Bradycardic Rhythms🚧 施工中

Bradycardic Rhythms

Sinus bradycardia

•   ECG: See Figure 1.14

FIGURE 1.14: ECG examples of common bradyarrhythmias and tachyarrhythmias.

•   Physiologic causes: (Vast majority) Increased vagal tone or decreased sympathetic tone:

-   Sleep (HR can fall to 35–40 bpm normally, especially in young patients and those with OSA)

-   Well-conditioned athletes

-   Vasovagal episodes (e.g., vomiting, Valsalva)

-   Cushing’s reflex due to increased intracranial pressure

-   Reflex bradycardia from severe hypertension

•   Pathologic or extrinsic causes:

-   Medications (e.g., beta blockers, calcium channel blockers, clonidine, digoxin, amiodarone, timolol eye drops)

-   Ischemia (especially inferior MI)

-   Infiltrative diseases (e.g., sarcoid, amyloid)

-   Hypothermia, hypothyroidism, hypokalemia, hypoxia (if severe, prolonged)

•   Treatment:

-   Asymptomatic or transient: No treatment required (majority of cases)

-   Symptomatic: Dizziness, hypotension, altered mental status

   If unstable, give atropine and consider pacing as discussed above. Treat underlying problem. If beta blocker overdose, give glucagon. If calcium channel blocker overdose, give CaCl2. Rarely, consider pacemaker placement.

Sinus arrhythmia

•   Definition: Phasic variation in the sinus cycle; respiratory (variation with breathing) or nonrespiratory (variation not associated with breathing)

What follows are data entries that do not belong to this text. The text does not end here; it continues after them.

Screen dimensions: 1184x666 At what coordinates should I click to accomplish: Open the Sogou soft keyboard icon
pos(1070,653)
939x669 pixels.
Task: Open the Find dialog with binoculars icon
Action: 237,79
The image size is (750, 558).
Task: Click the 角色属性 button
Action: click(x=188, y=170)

•   Epidemiology: Most frequent arrhythmia; normal and common in young patients or those with high vagal tone

Sick sinus syndrome

•   Definition: Nonspecific term referring to any or multiple of the following:

-   Persistent pathologic/symptomatic sinus bradycardia

-   Sinus arrest

-   SA exit block

-   Combinations of sinus and AV conduction disorders

-   Tachy-brady syndrome: Patients who alternate between any bradycardic rhythm and tachycardic rhythm (e.g., alternating paroxysmal Afib with RVR and symptomatic sinus bradycardia)

•   Treatment: Consider pacemaker placement if symptomatic or associated with high-degree AV block

AV blocks

•   First degree: Delayed conduction at the AV node. Prolonged PR (>200 ms), all atrial impulses conducted (1:1). Patients are usually asymptomatic and no treatment is necessary. Caution with use of beta blockers, calcium channel blockers.

•   Second degree: Intermittent failure of conduction between the atria and ventricles (Figure 1.14).

-   Mobitz Type I (Wenckebach): Lengthening of PR until impulse not conducted and “dropped” beat (compare first/last). Usually a nodal block due to problems with the AV node itself (e.g., AV node damage due to ischemia/inflammation) or due to increased vagal tone (e.g., with sleep, drugs). Improves with atropine/exercise, worsens with carotid massage. No treatment needed unless symptomatic. Consider atropine and stop AV nodal blockers.

-   Mobitz Type II: No change in PR length but then sudden dropped beat. Usually an infranodal block, meaning that the issue is in the His-Purkinje system beneath the AV node (e.g., due to age, ischemia, aortic valve surgery). Improves with carotid massage, worsens with atropine/exercise. Can progress to third-degree block. Treatment: Pacemaker (Table 1.7).

TABLE 1.7 • Pacemakers: Indications and Types

•   Third degree (complete): No AV conduction; no relationship between P and QRS (Figure 1.14). Escape, if present, is narrow (junctional) or wide (ventricular). Differential diagnosis: Ischemia, aging, lyme disease. Treatment: Pacemaker (Table 1.7).